#### Your goal:
Return every line of the data below word for word, including the punctuation.
________
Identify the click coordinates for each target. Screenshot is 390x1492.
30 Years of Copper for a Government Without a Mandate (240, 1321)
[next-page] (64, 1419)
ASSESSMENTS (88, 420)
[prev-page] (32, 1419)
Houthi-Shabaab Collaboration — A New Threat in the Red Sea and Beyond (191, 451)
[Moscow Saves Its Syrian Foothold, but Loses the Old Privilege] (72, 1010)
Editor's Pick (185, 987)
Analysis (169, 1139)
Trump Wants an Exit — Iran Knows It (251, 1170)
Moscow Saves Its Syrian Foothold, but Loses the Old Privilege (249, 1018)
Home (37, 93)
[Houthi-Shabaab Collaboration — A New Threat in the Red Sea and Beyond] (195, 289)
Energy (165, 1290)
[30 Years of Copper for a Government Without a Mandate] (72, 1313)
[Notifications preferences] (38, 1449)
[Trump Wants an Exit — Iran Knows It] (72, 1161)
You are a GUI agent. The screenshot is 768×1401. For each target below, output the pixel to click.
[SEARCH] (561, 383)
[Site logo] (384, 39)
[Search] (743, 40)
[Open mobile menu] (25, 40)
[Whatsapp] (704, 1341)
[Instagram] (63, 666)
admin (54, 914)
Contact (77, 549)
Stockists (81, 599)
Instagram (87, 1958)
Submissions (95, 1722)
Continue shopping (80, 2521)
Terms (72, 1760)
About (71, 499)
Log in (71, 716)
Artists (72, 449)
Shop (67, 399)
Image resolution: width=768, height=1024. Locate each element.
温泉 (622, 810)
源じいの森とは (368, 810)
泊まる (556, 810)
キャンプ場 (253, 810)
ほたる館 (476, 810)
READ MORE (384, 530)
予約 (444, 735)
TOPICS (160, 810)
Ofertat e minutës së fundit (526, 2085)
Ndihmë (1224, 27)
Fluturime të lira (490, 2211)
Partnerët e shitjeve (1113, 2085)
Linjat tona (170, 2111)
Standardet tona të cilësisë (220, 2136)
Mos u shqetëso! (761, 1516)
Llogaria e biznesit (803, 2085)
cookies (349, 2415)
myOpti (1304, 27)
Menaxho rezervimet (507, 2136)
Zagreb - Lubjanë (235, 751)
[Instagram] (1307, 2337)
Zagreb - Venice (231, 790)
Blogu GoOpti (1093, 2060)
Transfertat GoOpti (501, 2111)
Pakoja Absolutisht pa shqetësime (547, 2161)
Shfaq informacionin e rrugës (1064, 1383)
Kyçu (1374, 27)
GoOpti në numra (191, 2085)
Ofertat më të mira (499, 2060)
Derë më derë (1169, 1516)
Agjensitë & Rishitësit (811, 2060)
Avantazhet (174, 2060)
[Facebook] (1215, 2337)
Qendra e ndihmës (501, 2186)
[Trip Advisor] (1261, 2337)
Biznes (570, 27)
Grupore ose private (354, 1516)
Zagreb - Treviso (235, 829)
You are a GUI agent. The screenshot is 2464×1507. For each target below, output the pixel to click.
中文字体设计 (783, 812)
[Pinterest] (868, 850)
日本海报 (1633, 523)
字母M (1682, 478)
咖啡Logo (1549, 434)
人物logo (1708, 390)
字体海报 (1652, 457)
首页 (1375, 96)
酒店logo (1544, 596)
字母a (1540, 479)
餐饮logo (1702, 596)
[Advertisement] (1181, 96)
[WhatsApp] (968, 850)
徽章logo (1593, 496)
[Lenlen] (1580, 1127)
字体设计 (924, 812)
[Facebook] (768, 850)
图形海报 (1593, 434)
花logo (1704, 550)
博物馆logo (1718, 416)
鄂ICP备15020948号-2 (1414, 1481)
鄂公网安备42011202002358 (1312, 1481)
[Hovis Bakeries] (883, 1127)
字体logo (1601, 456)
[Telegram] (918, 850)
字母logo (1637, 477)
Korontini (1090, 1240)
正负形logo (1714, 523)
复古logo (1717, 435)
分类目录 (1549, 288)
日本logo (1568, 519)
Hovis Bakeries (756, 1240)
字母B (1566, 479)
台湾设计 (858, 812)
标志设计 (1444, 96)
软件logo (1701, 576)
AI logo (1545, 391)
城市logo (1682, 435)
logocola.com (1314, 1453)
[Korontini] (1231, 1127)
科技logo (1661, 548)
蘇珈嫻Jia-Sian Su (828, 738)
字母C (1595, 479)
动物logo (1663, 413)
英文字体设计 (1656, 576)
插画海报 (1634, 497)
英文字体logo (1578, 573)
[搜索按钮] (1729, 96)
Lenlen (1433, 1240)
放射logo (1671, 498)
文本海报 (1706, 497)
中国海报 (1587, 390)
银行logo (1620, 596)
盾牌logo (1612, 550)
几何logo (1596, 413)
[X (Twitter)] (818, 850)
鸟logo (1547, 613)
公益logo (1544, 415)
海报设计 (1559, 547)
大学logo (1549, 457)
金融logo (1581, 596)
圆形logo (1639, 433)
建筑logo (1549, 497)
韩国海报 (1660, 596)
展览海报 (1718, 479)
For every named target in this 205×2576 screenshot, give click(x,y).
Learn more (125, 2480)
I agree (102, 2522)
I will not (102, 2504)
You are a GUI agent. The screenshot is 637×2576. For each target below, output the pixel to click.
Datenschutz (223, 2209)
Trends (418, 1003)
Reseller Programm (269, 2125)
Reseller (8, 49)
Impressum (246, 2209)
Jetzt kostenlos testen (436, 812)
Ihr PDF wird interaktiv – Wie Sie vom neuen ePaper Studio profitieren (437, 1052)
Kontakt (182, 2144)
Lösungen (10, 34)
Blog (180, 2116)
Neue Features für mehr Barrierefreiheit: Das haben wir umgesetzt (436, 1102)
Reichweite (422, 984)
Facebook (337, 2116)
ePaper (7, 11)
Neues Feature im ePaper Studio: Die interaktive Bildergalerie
________
#### Solution for this problem:
Identify the click coordinates for each target. Screenshot is 390x1492.
30 Years of Copper for a Government Without a Mandate (240, 1321)
[next-page] (64, 1419)
ASSESSMENTS (88, 420)
[prev-page] (32, 1419)
Houthi-Shabaab Collaboration — A New Threat in the Red Sea and Beyond (191, 451)
[Moscow Saves Its Syrian Foothold, but Loses the Old Privilege] (72, 1010)
Editor's Pick (185, 987)
Analysis (169, 1139)
Trump Wants an Exit — Iran Knows It (251, 1170)
Moscow Saves Its Syrian Foothold, but Loses the Old Privilege (249, 1018)
Home (37, 93)
[Houthi-Shabaab Collaboration — A New Threat in the Red Sea and Beyond] (195, 289)
Energy (165, 1290)
[30 Years of Copper for a Government Without a Mandate] (72, 1313)
[Notifications preferences] (38, 1449)
[Trump Wants an Exit — Iran Knows It] (72, 1161)
You are a GUI agent. The screenshot is 768×1401. For each target below, output the pixel to click.
[SEARCH] (561, 383)
[Site logo] (384, 39)
[Search] (743, 40)
[Open mobile menu] (25, 40)
[Whatsapp] (704, 1341)
[Instagram] (63, 666)
admin (54, 914)
Contact (77, 549)
Stockists (81, 599)
Instagram (87, 1958)
Submissions (95, 1722)
Continue shopping (80, 2521)
Terms (72, 1760)
About (71, 499)
Log in (71, 716)
Artists (72, 449)
Shop (67, 399)
Image resolution: width=768, height=1024. Locate each element.
温泉 (622, 810)
源じいの森とは (368, 810)
泊まる (556, 810)
キャンプ場 (253, 810)
ほたる館 (476, 810)
READ MORE (384, 530)
予約 (444, 735)
TOPICS (160, 810)
Ofertat e minutës së fundit (526, 2085)
Ndihmë (1224, 27)
Fluturime të lira (490, 2211)
Partnerët e shitjeve (1113, 2085)
Linjat tona (170, 2111)
Standardet tona të cilësisë (220, 2136)
Mos u shqetëso! (761, 1516)
Llogaria e biznesit (803, 2085)
cookies (349, 2415)
myOpti (1304, 27)
Menaxho rezervimet (507, 2136)
Zagreb - Lubjanë (235, 751)
[Instagram] (1307, 2337)
Zagreb - Venice (231, 790)
Blogu GoOpti (1093, 2060)
Transfertat GoOpti (501, 2111)
Pakoja Absolutisht pa shqetësime (547, 2161)
Shfaq informacionin e rrugës (1064, 1383)
Kyçu (1374, 27)
GoOpti në numra (191, 2085)
Ofertat më të mira (499, 2060)
Derë më derë (1169, 1516)
Agjensitë & Rishitësit (811, 2060)
Avantazhet (174, 2060)
[Facebook] (1215, 2337)
Qendra e ndihmës (501, 2186)
[Trip Advisor] (1261, 2337)
Biznes (570, 27)
Grupore ose private (354, 1516)
Zagreb - Treviso (235, 829)
You are a GUI agent. The screenshot is 2464×1507. For each target below, output the pixel to click.
中文字体设计 (783, 812)
[Pinterest] (868, 850)
日本海报 (1633, 523)
字母M (1682, 478)
咖啡Logo (1549, 434)
人物logo (1708, 390)
字体海报 (1652, 457)
首页 (1375, 96)
酒店logo (1544, 596)
字母a (1540, 479)
餐饮logo (1702, 596)
[Advertisement] (1181, 96)
[WhatsApp] (968, 850)
徽章logo (1593, 496)
[Lenlen] (1580, 1127)
字体设计 (924, 812)
[Facebook] (768, 850)
图形海报 (1593, 434)
花logo (1704, 550)
博物馆logo (1718, 416)
鄂ICP备15020948号-2 (1414, 1481)
鄂公网安备42011202002358 (1312, 1481)
[Hovis Bakeries] (883, 1127)
字体logo (1601, 456)
[Telegram] (918, 850)
字母logo (1637, 477)
Korontini (1090, 1240)
正负形logo (1714, 523)
复古logo (1717, 435)
分类目录 (1549, 288)
日本logo (1568, 519)
Hovis Bakeries (756, 1240)
字母B (1566, 479)
台湾设计 (858, 812)
标志设计 (1444, 96)
软件logo (1701, 576)
AI logo (1545, 391)
城市logo (1682, 435)
logocola.com (1314, 1453)
[Korontini] (1231, 1127)
科技logo (1661, 548)
蘇珈嫻Jia-Sian Su (828, 738)
字母C (1595, 479)
动物logo (1663, 413)
英文字体设计 (1656, 576)
插画海报 (1634, 497)
英文字体logo (1578, 573)
[搜索按钮] (1729, 96)
Lenlen (1433, 1240)
放射logo (1671, 498)
文本海报 (1706, 497)
中国海报 (1587, 390)
银行logo (1620, 596)
盾牌logo (1612, 550)
几何logo (1596, 413)
[X (Twitter)] (818, 850)
鸟logo (1547, 613)
公益logo (1544, 415)
海报设计 (1559, 547)
大学logo (1549, 457)
金融logo (1581, 596)
圆形logo (1639, 433)
建筑logo (1549, 497)
韩国海报 (1660, 596)
展览海报 (1718, 479)
For every named target in this 205×2576 screenshot, give click(x,y).
Learn more (125, 2480)
I agree (102, 2522)
I will not (102, 2504)
You are a GUI agent. The screenshot is 637×2576. For each target below, output the pixel to click.
Datenschutz (223, 2209)
Trends (418, 1003)
Reseller Programm (269, 2125)
Reseller (8, 49)
Impressum (246, 2209)
Jetzt kostenlos testen (436, 812)
Ihr PDF wird interaktiv – Wie Sie vom neuen ePaper Studio profitieren (437, 1052)
Kontakt (182, 2144)
Lösungen (10, 34)
Blog (180, 2116)
Neue Features für mehr Barrierefreiheit: Das haben wir umgesetzt (436, 1102)
Reichweite (422, 984)
Facebook (337, 2116)
ePaper (7, 11)
Neues Feature im ePaper Studio: Die interaktive Bildergalerie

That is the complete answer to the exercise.